02.12 A National Qualitative Study of Surgical Coaching: Opportunities and Barriers

S. J. Rivard1, C. Varlamos1, C. Hibbard1, A. Duby1, M. Callow1, J. Dimick1, J. Byrn1, M. Byrnes1 1University of Michigan,Ann Arbor, MI, USA

Introduction:  Previous work revealed a clinically-significant wide variation in adjusted outcomes for surgeons performing minimally invasive colectomies. Inspired by the landmark work that showed the benefit of surgical coaching, the Michigan Surgical Quality Collaborative Video Colectomy Project was designed to improve surgeon technical skill and patient outcomes by expanding on coaching frameworks through group video based formative feedback. However, little is known about surgeons’ experience with surgical coaching, which is an emerging field. We performed qualitative interviews of surgeons participating in our Video Colectomy Project as well as non-participating surgeons across the U.S.

Methods:  Data for this study is part of an ongoing longitudinal qualitative intervention with colorectal surgeons in the state of Michigan. To inform our ongoing research, we interviewed 14 surgeons participating in the Video Colectomy Project as well as 68 colorectal surgeons across the U.S. to gauge attitudes and perceptions around surgical coaching. Interviews were coded in a team-based approach. We report our results thematically.
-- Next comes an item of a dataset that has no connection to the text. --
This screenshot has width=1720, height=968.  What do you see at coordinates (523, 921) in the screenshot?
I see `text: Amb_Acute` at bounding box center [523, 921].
Results: Participants and non-participants had little familiarity with surgical coaching. Most surgeons outside the state of Michigan revealed they had never heard about the practice. However, after hearing a brief description, participants “welcomed” and were “excited” about opportunities for technical improvement. Surgeons who participated discussed motivations to participations: desire to improve technically and peer affirmation. Surgeons differed in what formal technical improvement feedback should look like with responses most often paralleling what surgeons believed was culturally appropriate or feasible to their practice. Some were most interested in a group video coaching model while others were envisioning a one-on-one intraoperative surgical coach. When discussing logistics, most surgeons believed that professional surgical societies should offer some form of peer technical improvement opportunities. Some surgeons discussed coaches for skills outside of the operating room, such as managing ethical dilemmas or communication skills with difficult patients or colleagues. Surgeons considered several barriers to a successful surgical coaching program, including surgeon time, required vulnerability, technical concerns, and the ability to make a coaching program relevant to all surgeons.

Conclusion: Surgeons were attracted to the concept of surgical coaching to improve their technical skills and for continued professional development. However, surgeons had varying views about the ideal surgical coaching program and recognized many challenging barriers to widespread adoption. We hope to continue to develop our surgical coaching program based on our participating surgeons’ experiences and continued feedback.  We also hope to deliver both technically and culturally appropriate coaching for surgeons nationwide.